Published by Optica Publishing Group under the terms of the Creative Commons Attribution 4.0 License. Further distribution of this work must maintain attribution to the author(s) and the published article's title, journal citation, and DOI.

1. INTRODUCTION

Singular optics deals with the effects that occur near a singular point where some parameter of the optical field is not defined. Exploring singularities in an electromagnetic wave field has remained a mainstay in the past few decades [13]. The most commonly discussed singularity in electromagnetic fields is the phase singularity. Also known as a vortex beam, it carries orbital angular momentum (OAM). The orthogonally polarized vortex beams with distinct OAM content combine to yield yet another form of electromagnetic singularity called a “polarization singularity.” Point polarization singularities are classified into two types, namely, vector field (V-point) and ellipse field (C-point) singularities [1,2]. The beams that carry a polarization singularity at the core are referred to as polarization singular beams (PSBs). PSBs can be identified as polarization azimuth vortices found within the Stokes phase distribution ${\Phi _{12}} = \text{Arg}\{{S_1} + i{S_2}\}$ (where ${S_1}$ and ${S_2}$ represent the Stokes parameters). In analogy with the topological charge ($m = \frac{1}{{2\pi}}\oint \nabla \chi \cdot dl$), which depicts the strength of the phase gradient ($\nabla \chi$) of the vortex beams, the Stokes index (${\sigma _{12}} = \frac{1}{\pi}\oint \nabla \gamma \cdot dl$) is used to determine the strength of the azimuth gradient ($\nabla \gamma$) around the singularity for the PSBs. Furthermore, the Stokes index is connected to the C-point index ${I_c}$ and the V-point index $\eta$ as $2{I_c} = {\sigma _{12}}$ and $2\eta = {\sigma _{12}}$, respectively. In recent years, PSBs have attracted a great deal of interest due to their potential applications in optical trapping and manipulation [4], propagation through atmospheric turbulence [5], edge enhancement [2], high-dimensional quantum key distribution [6], weak field measurement [7], etc.

The above-discussed phase singularities and polarization singularities occur in coherent vortex wave fields with deterministic two-point correlation.

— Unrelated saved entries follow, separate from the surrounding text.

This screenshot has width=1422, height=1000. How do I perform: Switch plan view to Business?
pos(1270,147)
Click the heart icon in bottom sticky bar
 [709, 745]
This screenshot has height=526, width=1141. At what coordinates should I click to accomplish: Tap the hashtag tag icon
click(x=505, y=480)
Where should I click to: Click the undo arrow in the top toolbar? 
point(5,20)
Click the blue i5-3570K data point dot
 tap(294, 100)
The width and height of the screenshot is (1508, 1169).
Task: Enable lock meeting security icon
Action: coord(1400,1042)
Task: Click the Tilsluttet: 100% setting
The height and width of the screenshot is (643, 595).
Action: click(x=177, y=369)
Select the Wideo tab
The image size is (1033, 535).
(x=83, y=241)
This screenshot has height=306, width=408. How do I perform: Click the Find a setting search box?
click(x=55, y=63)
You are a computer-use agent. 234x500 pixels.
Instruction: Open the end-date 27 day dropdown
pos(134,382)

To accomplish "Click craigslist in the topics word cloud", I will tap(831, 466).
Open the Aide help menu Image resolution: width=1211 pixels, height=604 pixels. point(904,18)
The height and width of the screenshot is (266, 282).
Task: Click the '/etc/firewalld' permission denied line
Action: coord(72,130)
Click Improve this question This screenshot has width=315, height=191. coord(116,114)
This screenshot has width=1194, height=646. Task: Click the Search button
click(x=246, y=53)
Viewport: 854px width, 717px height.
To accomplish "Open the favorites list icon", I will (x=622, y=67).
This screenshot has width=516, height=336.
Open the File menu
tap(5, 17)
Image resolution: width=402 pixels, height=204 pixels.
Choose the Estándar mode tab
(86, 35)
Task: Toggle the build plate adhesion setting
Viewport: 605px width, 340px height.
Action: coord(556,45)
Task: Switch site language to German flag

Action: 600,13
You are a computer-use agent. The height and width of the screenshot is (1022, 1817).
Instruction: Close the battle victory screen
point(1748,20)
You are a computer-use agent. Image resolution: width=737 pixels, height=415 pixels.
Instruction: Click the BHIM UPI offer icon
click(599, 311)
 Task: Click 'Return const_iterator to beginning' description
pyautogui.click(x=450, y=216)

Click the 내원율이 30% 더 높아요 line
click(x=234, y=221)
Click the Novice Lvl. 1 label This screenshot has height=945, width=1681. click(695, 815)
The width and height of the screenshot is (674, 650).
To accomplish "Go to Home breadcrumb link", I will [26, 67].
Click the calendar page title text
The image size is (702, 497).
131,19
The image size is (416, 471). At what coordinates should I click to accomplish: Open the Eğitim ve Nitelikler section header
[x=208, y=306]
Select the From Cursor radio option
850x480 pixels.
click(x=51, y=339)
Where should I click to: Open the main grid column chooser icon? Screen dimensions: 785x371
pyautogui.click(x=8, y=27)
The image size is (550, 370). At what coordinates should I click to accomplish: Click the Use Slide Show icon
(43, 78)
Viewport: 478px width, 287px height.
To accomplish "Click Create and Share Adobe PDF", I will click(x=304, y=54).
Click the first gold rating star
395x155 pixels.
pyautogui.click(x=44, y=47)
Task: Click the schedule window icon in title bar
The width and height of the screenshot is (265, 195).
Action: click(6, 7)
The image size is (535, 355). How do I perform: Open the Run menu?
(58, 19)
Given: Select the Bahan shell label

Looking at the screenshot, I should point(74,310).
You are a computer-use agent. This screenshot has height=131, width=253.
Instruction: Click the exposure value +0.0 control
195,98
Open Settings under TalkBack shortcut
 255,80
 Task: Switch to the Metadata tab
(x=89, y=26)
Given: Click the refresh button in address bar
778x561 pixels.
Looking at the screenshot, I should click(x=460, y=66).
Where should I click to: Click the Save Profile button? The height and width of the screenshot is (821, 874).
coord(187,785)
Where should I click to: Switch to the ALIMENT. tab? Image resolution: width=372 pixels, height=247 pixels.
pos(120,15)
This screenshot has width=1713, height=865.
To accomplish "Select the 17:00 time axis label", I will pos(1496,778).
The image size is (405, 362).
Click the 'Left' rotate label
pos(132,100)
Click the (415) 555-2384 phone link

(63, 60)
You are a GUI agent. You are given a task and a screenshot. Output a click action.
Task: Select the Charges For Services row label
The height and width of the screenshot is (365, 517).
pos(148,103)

It is demonstrated that the phase singularity of the vortex beam disappears when the spatial coherence is reduced as the dark core is filled with diffused light [3]. In such partially coherent systems, these disappeared phase singularities emerge as another type of electromagnetic singularity called the “coherence singularity” [3,810]. Coherence singularities occur at a pair of points where the modulus of the spectral degree of coherence (SDoC) becomes zero and its phase is undetermined. The robustness of the coherence singularities makes them a useful candidate for free-space communication. Moreover, coherence singularities prove to be beneficial in determining both the magnitude and polarity of vortex beams under extremely low-coherence conditions, when the beam loses its distinctive features of intensity and phase distribution [3,11]. The investigation of correlation singularities is also extended to the partially coherent beams with a multi-Gaussian correlation function. A straightforward relationship has been identified, indicating that the number of ring dislocations is M-1, where M is the beam index of multi-Gaussian Schell model beams [12].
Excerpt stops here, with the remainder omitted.